Todo grande case global é baseado em modelo totalmente diferente ao que vivemos até hoje. Para a 4all ter crescimento exponencial, é preciso usar modelo de gestão exponencial. Há dificuldades no Brasil. As leis trabalhistas eram corretas na época em que existia exploração. Hoje, na verdade, atrapalham a possibilidade de as pessoas serem mais flexíveis e a meritocracia. O Brasil tem modelo paternalista equivocado. Mas essa é a realidade para nós e para todos que estão aqui.
Implantamos um modelo de células, como se fossem empresas, cada uma com grande autonomia. Pouco depois do lançamento da 4all, em novembro, recebemos mais de 3 mil currículos. Hoje somos pouco mais de 140 pessoas. Temos cerca de 50 vagas abertas. Com mais de 3 mil currículos, por que não fechamos essas vagas? Precisamos selecionar muito bem os perfis. Entrevistamos e fazemos testes. Temos de ter preocupação de trazer gente bacana, simples, e que goste de gente.
O maior diferencial da 4all não é a estratégia de negócio, é estratégia de gente. Claro que não está funcionando perfeitamente. Está uma zona (risos). Estamos aprendendo. Sou crítico à ideia de que há uma "geração mimimi". Há cinco anos, quando surgiu o termo, pensei que estava correto. Mas logo me dei conta de que a nova geração não é egoísta. Na 4all, não focamos em faixa etária. Focamos no perfil. Se a pessoa tiver 15, 30 ou 60 anos, não importa.
Pergunta de Gabriela Cardozo Ferreira - Diretora de Inovação e Desenvolvimento da PUCRS
O que podemos fazer como sociedade para criar ambiente melhor para inovação?
Há associações como a Endeavor, de que participo, de incentivo ao empreendedorismo. Essas ações empresariais favorecem a criação de ambiente mais adequado. O novo prefeito de Porto Alegre (Nelson Marchezan) tem agenda muito positiva nesse sentido. O anterior (José Fortunati) também tinha ações especificas. Faltam ações nos governos estadual e federal.
Vemos iniciativas pontuais boas em cidades como Florianópolis. Quando alguém não faz, temos que correr atrás. Se não fazem, vou lá e faço. Estive em São Paulo outro dia, o trânsito estava trancado. Saí do carro, um Uber, resolvi um galho que estava trancando a rua. A lógica é essa. Não dá para ficar parado esperando a resolução. Dá mais trabalho não mudar.
Pergunta de Ambrósio Pesce, diretor comercial da Iesa
Do ponto de vista tecnológico, o que pode ser feito para auxiliar o Estado na área de segurança?

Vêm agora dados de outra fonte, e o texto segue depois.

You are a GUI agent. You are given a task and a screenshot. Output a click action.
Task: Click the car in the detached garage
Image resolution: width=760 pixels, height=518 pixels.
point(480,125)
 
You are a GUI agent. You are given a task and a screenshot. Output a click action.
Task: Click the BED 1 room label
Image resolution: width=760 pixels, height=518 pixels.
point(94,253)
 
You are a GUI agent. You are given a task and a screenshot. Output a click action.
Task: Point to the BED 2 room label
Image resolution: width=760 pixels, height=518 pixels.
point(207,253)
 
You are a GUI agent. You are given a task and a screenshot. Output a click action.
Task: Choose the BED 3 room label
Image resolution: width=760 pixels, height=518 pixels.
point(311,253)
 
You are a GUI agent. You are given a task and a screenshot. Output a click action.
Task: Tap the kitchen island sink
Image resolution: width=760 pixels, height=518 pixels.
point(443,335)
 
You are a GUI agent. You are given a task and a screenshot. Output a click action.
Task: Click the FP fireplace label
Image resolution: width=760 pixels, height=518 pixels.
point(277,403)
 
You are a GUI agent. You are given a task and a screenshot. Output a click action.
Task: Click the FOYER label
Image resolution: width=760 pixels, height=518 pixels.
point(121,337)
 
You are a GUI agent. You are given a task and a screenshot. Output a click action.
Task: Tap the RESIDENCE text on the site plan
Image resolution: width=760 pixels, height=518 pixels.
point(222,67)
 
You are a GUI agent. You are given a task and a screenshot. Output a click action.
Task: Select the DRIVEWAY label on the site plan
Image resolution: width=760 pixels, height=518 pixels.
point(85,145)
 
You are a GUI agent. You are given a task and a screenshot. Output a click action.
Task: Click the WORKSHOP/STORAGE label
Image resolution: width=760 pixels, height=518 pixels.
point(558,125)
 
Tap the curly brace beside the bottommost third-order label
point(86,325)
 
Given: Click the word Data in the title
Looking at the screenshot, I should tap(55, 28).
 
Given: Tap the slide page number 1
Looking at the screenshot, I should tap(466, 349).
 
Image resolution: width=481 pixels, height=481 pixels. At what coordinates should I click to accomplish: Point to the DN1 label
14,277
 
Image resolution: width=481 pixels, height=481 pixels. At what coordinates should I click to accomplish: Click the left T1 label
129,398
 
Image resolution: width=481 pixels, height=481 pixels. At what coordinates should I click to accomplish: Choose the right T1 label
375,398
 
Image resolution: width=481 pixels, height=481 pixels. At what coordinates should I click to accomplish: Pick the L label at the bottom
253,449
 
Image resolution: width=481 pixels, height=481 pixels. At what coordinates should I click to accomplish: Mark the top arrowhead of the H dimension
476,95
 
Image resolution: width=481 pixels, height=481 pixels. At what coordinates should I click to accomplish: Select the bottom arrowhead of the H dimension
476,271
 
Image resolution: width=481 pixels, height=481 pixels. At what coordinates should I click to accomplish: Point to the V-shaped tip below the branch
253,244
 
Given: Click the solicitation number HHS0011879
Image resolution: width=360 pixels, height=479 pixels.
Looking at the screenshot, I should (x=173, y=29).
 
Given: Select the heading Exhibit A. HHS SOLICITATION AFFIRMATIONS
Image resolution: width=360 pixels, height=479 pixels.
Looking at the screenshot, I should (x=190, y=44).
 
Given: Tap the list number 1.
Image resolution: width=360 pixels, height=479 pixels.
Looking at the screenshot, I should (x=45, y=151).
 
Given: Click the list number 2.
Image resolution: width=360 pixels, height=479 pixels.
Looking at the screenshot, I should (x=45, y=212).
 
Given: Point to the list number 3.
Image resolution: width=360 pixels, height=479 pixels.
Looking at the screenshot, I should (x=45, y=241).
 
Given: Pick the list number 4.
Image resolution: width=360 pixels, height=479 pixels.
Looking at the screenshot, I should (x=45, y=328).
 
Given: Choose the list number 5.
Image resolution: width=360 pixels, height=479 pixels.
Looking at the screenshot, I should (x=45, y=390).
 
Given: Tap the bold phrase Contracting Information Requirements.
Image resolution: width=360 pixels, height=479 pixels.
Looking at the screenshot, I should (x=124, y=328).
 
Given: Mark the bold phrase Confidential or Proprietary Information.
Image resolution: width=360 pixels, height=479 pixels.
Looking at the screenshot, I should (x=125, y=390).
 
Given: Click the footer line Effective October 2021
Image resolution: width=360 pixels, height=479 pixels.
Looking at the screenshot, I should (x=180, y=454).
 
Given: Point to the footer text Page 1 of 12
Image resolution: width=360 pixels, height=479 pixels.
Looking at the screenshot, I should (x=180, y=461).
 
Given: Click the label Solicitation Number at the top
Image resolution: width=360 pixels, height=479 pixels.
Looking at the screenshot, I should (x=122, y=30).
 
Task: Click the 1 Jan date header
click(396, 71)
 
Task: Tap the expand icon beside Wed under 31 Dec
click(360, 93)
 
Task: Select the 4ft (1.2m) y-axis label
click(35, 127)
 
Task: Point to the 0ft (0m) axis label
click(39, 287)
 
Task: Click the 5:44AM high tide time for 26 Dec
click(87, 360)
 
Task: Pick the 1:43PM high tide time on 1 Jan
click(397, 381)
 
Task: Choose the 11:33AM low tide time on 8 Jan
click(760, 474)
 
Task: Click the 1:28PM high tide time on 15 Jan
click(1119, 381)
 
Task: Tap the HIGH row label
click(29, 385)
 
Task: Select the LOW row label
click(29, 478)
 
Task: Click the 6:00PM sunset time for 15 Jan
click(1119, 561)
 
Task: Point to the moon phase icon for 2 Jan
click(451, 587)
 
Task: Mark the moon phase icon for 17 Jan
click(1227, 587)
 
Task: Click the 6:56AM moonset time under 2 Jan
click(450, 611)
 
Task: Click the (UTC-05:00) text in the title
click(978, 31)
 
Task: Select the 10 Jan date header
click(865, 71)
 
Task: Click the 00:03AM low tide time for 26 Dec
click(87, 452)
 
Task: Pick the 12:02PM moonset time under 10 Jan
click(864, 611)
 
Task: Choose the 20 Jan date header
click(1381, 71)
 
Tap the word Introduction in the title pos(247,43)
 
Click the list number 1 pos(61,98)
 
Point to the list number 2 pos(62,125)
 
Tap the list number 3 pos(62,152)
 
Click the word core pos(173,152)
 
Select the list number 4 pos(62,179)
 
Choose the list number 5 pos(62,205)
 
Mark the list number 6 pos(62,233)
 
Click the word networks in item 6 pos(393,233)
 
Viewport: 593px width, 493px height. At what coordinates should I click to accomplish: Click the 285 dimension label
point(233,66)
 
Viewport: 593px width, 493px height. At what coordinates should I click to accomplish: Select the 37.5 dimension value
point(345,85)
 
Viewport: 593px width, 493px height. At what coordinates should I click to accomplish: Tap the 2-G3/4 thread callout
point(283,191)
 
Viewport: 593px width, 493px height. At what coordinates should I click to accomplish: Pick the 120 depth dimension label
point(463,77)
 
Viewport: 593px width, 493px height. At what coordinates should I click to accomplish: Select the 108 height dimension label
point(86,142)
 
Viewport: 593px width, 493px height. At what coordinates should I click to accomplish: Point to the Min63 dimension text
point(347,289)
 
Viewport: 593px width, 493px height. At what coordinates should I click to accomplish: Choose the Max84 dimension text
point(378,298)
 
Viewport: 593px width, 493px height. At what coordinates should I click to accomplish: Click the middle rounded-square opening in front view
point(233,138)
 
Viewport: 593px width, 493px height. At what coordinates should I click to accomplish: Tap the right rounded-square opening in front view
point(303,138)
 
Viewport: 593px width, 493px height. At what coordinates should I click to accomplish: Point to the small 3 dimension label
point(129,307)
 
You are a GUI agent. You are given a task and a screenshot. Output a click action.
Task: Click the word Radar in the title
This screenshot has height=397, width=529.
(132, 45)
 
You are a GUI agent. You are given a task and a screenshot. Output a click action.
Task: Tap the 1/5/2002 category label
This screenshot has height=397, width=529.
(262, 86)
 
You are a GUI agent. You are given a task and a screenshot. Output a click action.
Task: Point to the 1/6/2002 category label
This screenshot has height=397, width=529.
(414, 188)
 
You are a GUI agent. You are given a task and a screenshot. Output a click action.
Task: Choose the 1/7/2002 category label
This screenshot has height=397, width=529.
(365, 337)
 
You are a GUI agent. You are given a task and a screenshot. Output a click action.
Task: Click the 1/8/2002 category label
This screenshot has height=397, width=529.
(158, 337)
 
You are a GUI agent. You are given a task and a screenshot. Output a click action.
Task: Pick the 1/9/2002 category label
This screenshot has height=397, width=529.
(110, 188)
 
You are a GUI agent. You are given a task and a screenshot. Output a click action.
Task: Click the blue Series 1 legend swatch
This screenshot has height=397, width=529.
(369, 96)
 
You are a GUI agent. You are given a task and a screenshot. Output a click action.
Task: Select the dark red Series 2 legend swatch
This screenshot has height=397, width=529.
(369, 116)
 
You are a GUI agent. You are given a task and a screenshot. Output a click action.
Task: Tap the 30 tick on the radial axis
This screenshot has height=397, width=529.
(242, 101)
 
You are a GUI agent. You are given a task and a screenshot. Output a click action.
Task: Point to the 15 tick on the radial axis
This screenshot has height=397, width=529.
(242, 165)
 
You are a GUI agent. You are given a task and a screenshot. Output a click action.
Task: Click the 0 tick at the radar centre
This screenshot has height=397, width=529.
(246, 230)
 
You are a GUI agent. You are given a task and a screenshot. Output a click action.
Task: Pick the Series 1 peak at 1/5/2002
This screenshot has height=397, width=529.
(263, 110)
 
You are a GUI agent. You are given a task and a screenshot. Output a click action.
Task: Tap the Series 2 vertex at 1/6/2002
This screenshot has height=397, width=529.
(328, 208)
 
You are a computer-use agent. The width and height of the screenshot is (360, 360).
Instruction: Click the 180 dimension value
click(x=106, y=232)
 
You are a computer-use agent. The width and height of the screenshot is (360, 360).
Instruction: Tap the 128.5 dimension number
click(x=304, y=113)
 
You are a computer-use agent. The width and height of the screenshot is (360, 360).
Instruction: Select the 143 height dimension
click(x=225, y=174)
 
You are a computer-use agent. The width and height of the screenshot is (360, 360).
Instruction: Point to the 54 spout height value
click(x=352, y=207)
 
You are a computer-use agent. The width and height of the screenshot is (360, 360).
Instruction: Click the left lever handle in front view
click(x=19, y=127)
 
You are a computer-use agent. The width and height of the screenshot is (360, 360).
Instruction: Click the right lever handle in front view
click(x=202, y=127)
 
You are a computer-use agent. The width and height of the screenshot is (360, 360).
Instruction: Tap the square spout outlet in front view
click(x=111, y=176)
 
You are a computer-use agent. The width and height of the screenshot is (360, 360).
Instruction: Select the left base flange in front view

Estive com alguns secretários. Em Porto Alegre, os empresários estão tendo espaço para ser propositivos. Há muito a ser feito. Existe muito desperdício. O problema financeiro é consequência da nossa ineficiência de modelo de gestão, sem personalizar governo ou partido. O Brasil precisa de um enorme choque de gestão. Defendo Estado mais eficiente. O serviço público tem de estar a trabalho da sociedade. Se quisermos sociedade mais justa, precisamos de trabalho forte de eficiência e contra a corrupção.
Pergunta de Vilson Noer, presidente da AGV
Qual o impacto da tecnologia sobre o varejo?
O que mudou no mundo afetou não só o varejo. Atingiu todos os setores. É uma mudança comportamental. Em relação ao varejo, tenho visão otimista. Há pânico de que a automação gere desemprego. A automação vai gerar qualidade de vida. A tendência é de que as pessoas tenham mais tempo. Em países como Alemanha e Suécia, as pessoas trabalham menos, já que há produtividade. Mas isso pressupõe educação com suas respectivas mudanças. A educação evita que um populista chegue ao poder, como nos Estados Unidos. Populistas de direita ou esquerda são iguais. Só estragam os países e ganham votos.